- [WORK REQUIRED]: Reproduce the entries word for word, from the line containing "You are a GUI" through the end of the entries, inclusive. Omit the pictures from your answer.

[Word and element location records]
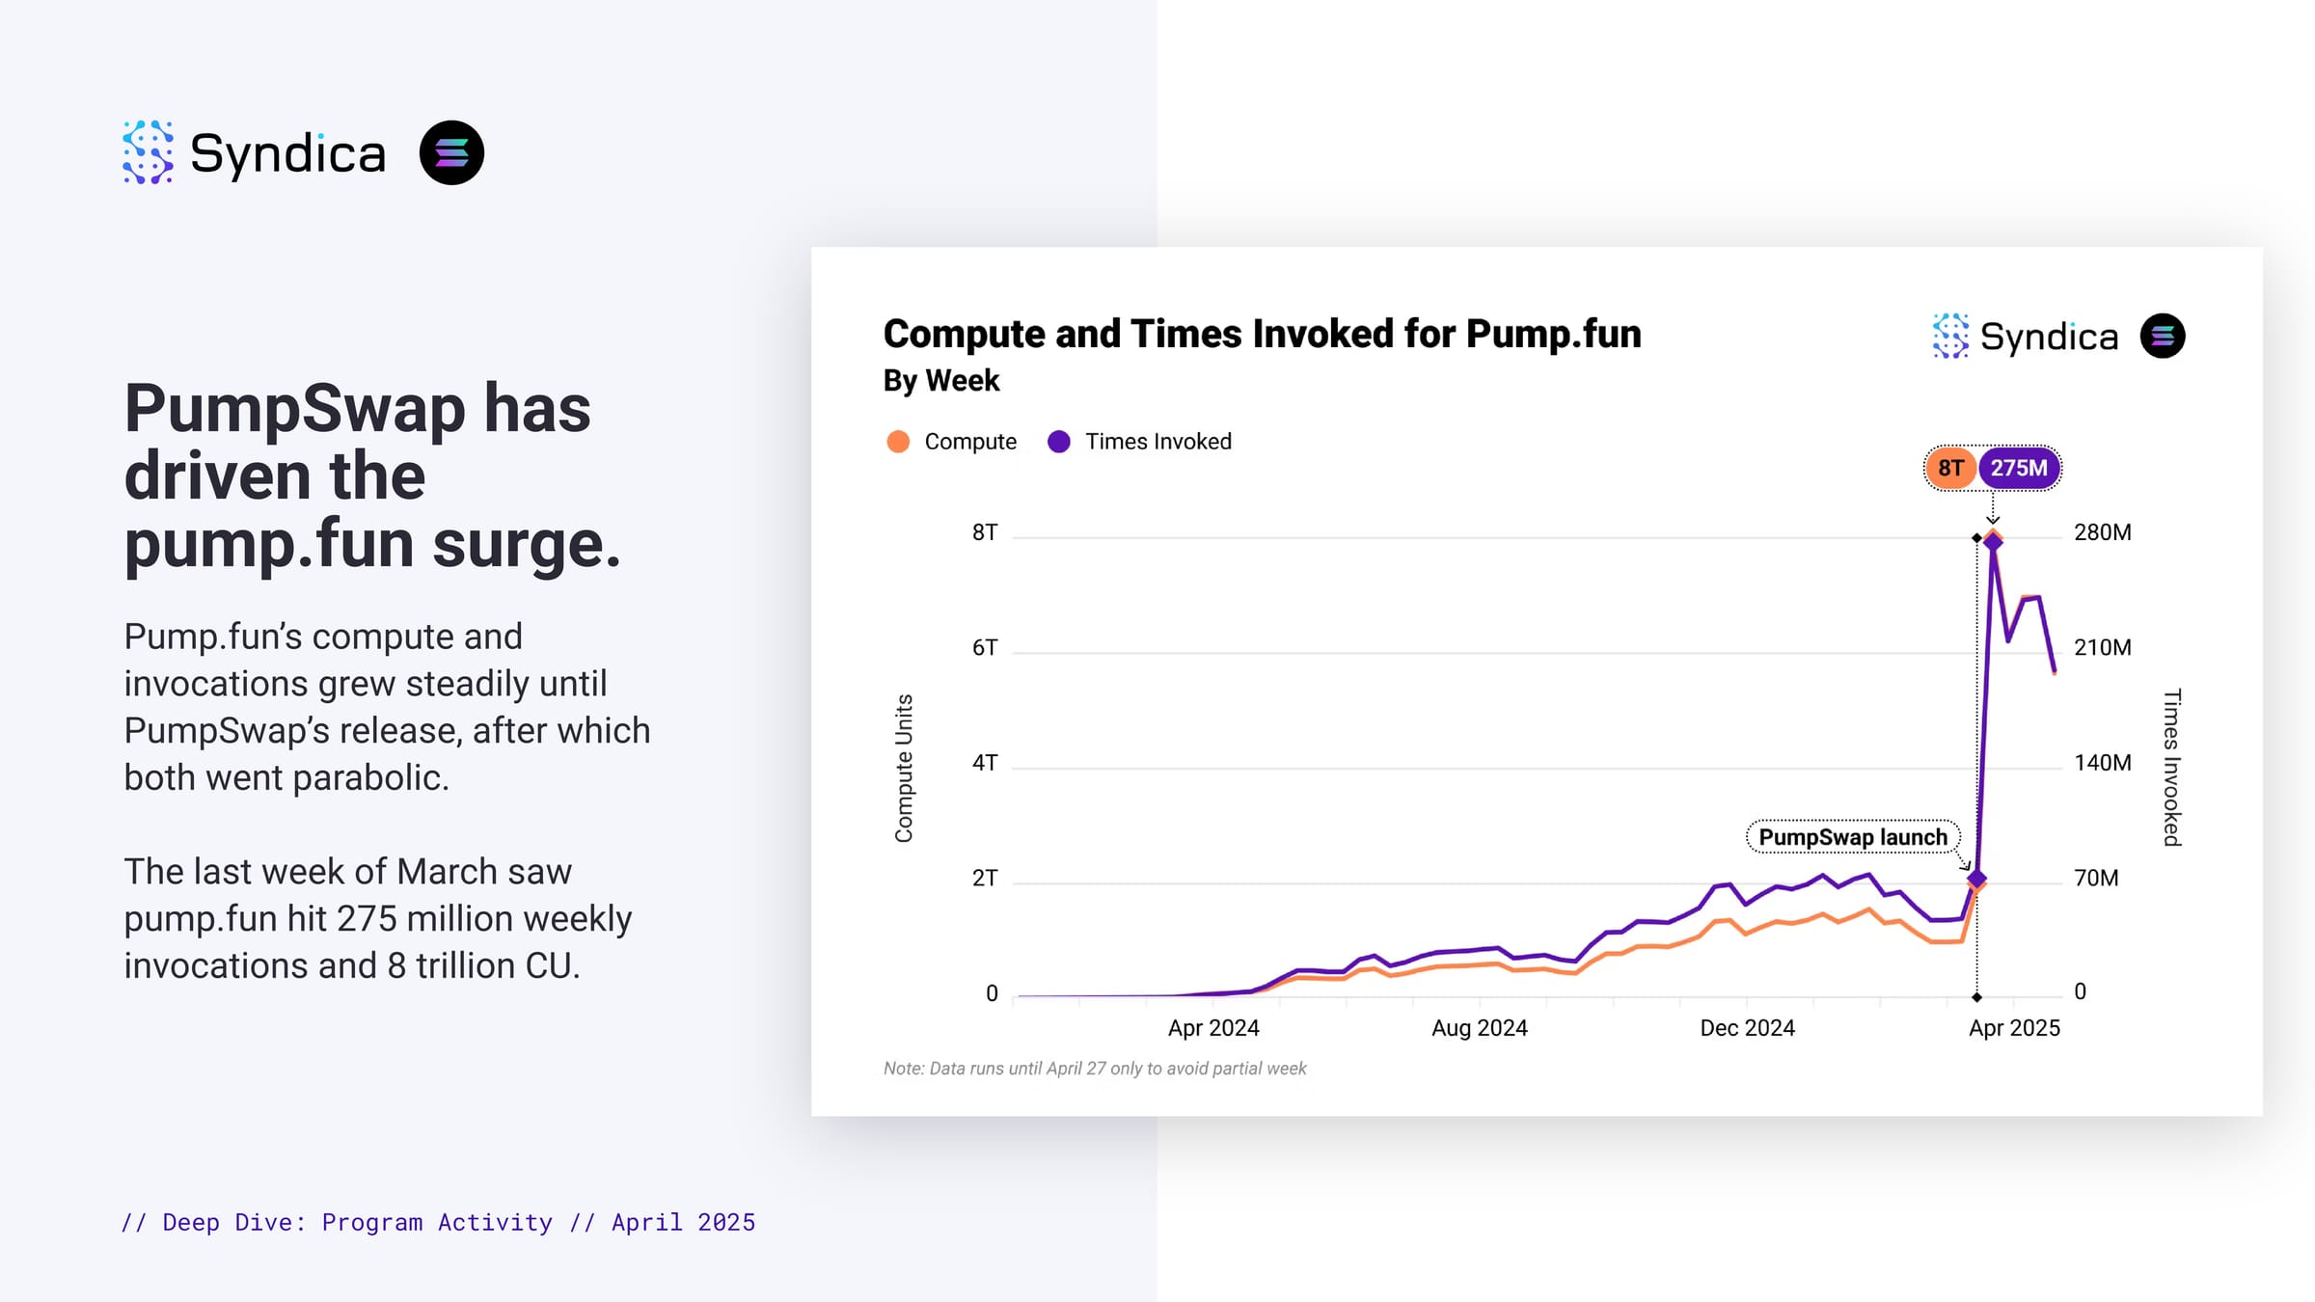The width and height of the screenshot is (2315, 1302).
Task: Click the purple Times Invoked legend dot
Action: click(x=1059, y=442)
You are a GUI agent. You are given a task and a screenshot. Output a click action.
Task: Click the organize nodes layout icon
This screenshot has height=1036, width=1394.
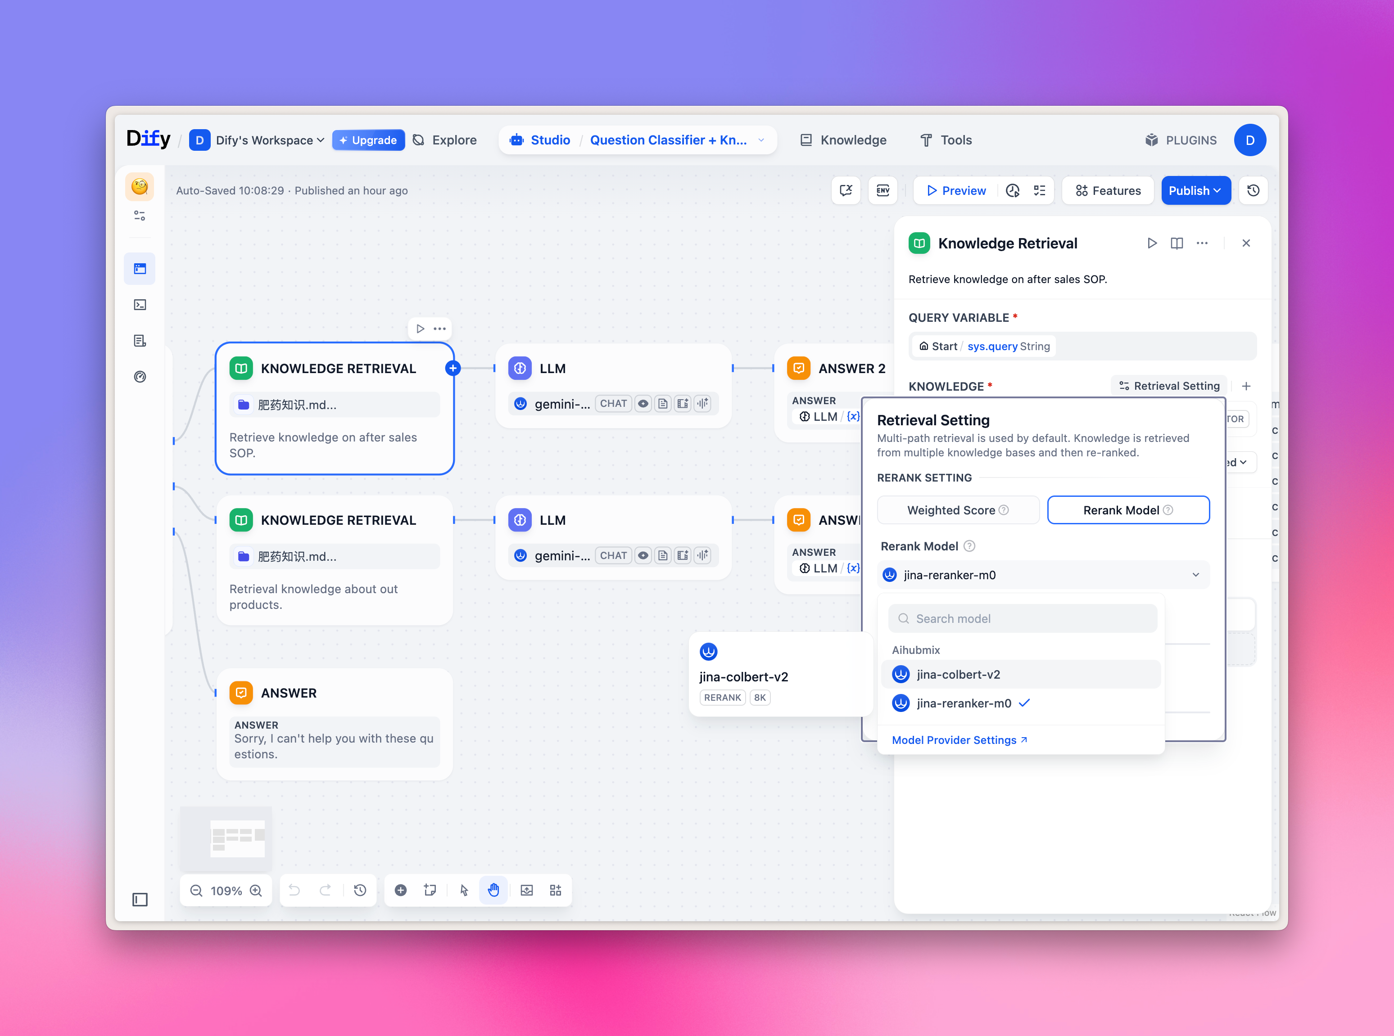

- [REPLY TO THE EXERCISE]:
You are a GUI agent. You are given a task and a screenshot. Output a click action.
Task: Click the organize nodes layout icon
This screenshot has height=1036, width=1394.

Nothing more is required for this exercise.